Records provided below:
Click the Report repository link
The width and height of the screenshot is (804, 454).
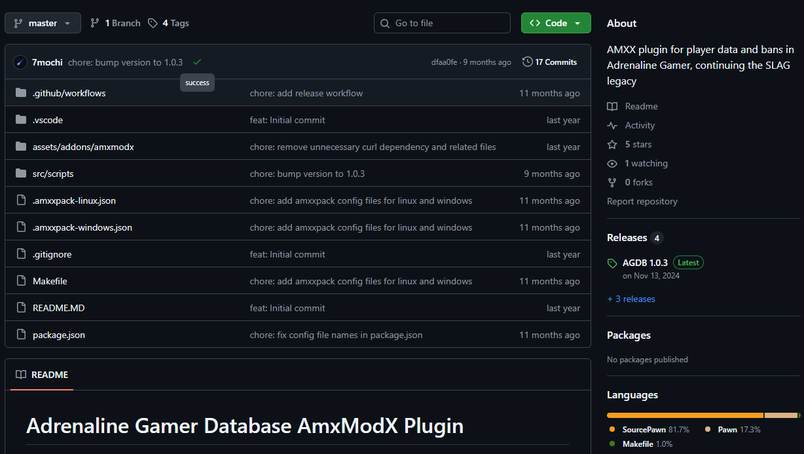(x=642, y=201)
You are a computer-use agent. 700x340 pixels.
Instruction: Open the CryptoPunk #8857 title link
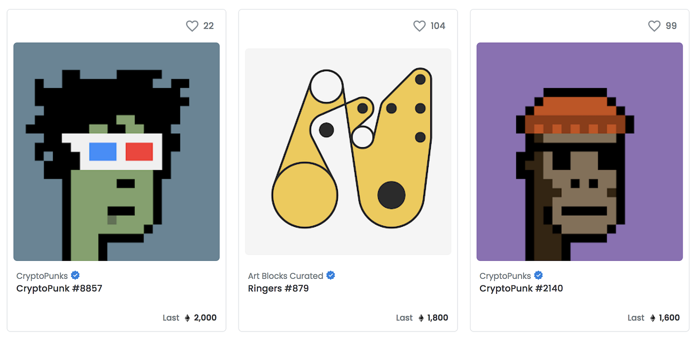(59, 288)
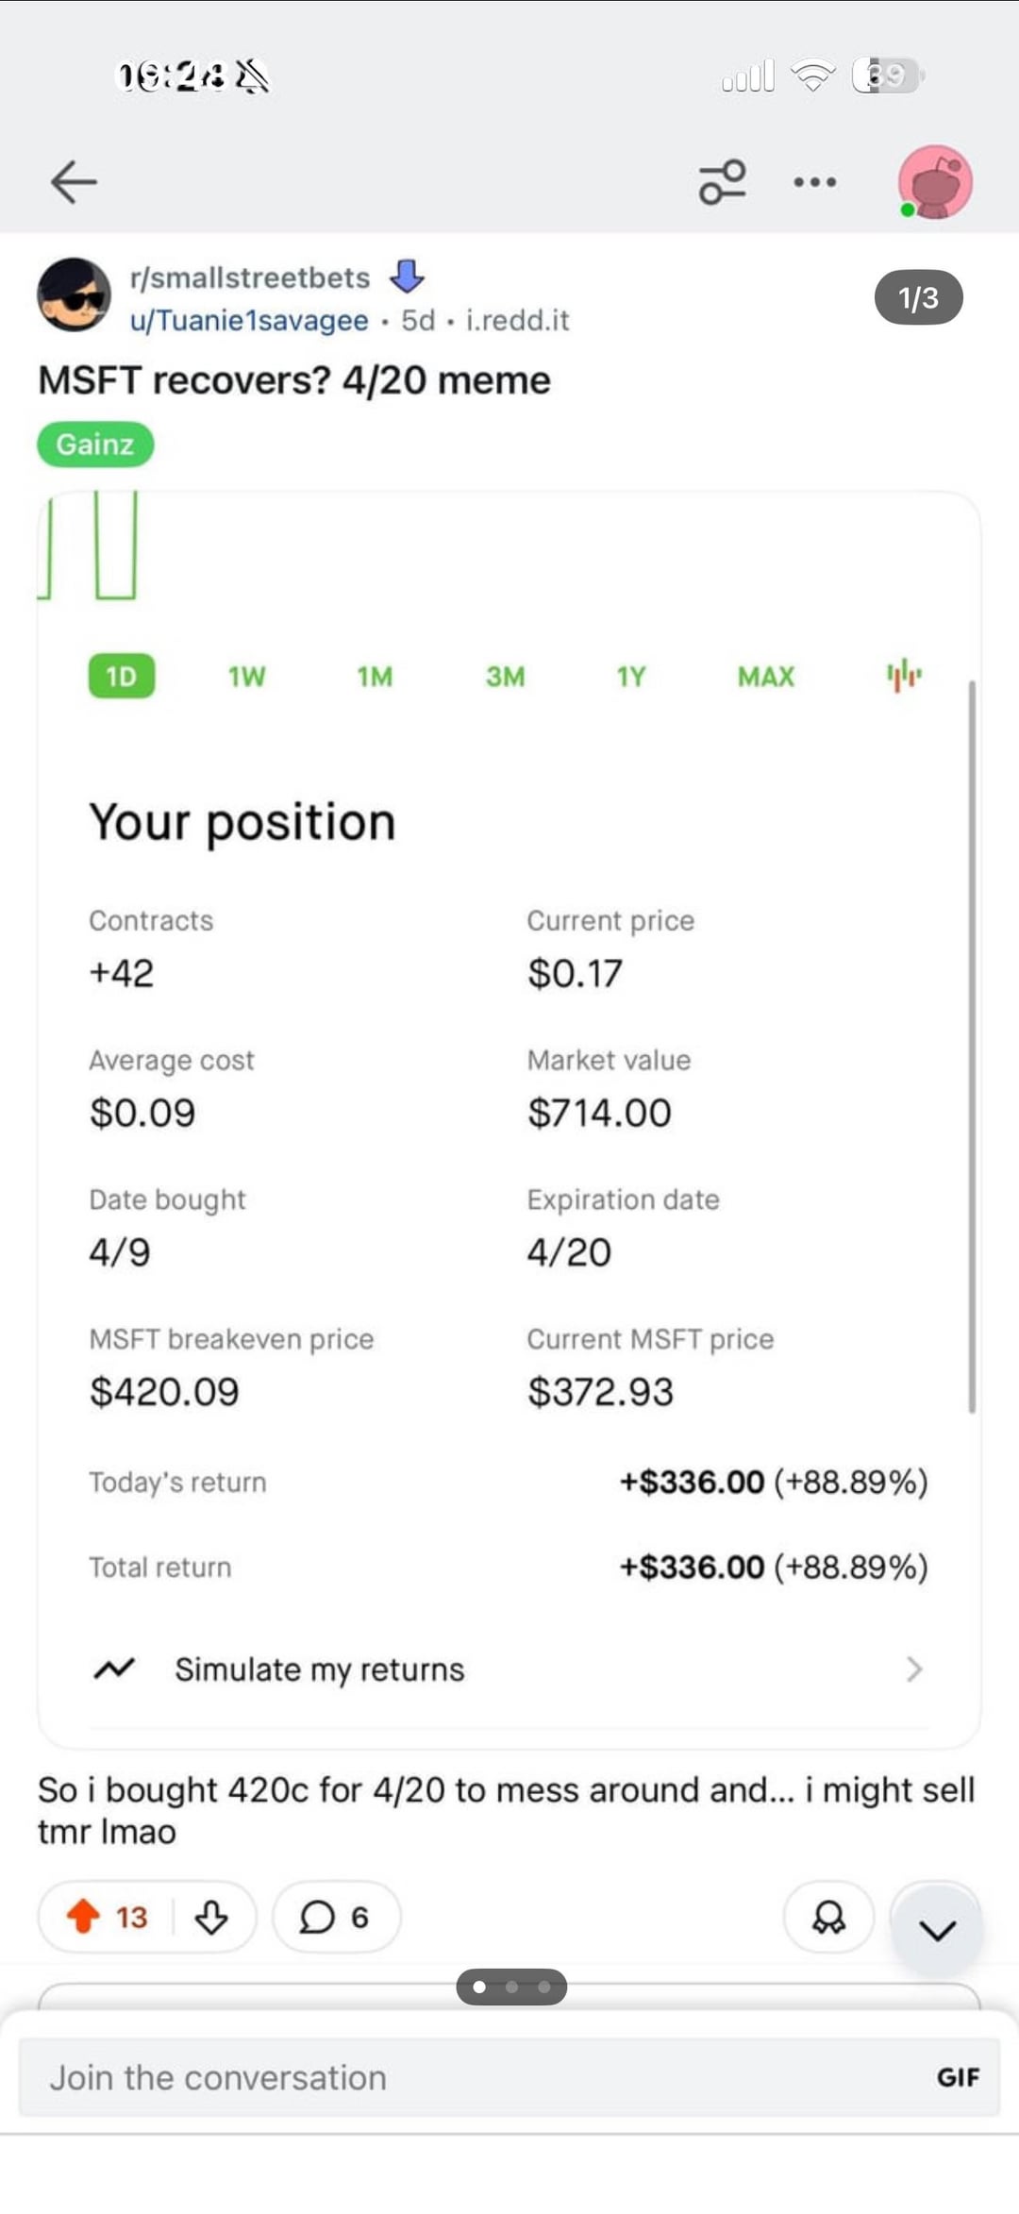Open your Reddit profile avatar
The height and width of the screenshot is (2214, 1019).
(934, 181)
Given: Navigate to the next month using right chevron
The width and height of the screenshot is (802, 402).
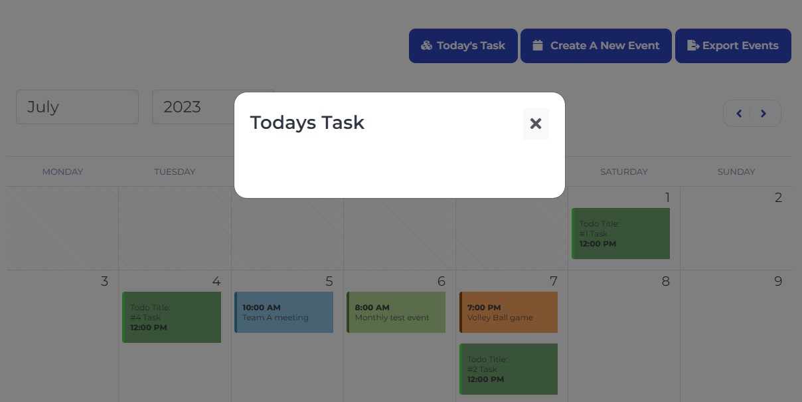Looking at the screenshot, I should [x=763, y=113].
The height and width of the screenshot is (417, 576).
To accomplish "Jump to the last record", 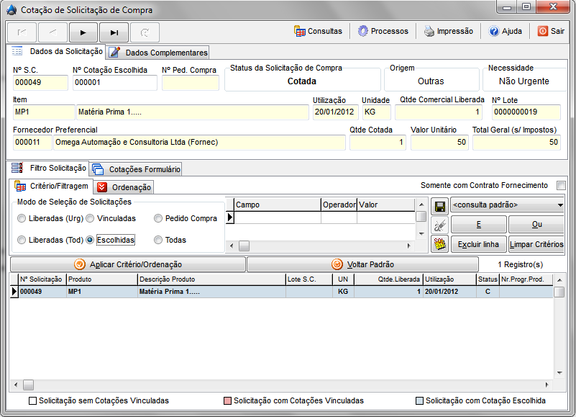I will [x=114, y=32].
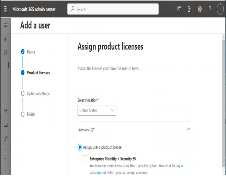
End of Records provided.
== Work task ==
Transcribe the opening line of the listing above, please, and every line after it through the line with "You are a computer-use agent. 700x340 pixels.", word for word, without pictures.

== Expected answer ==
Click the Report repository link
The width and height of the screenshot is (804, 454).
(x=642, y=201)
You are a computer-use agent. 700x340 pixels.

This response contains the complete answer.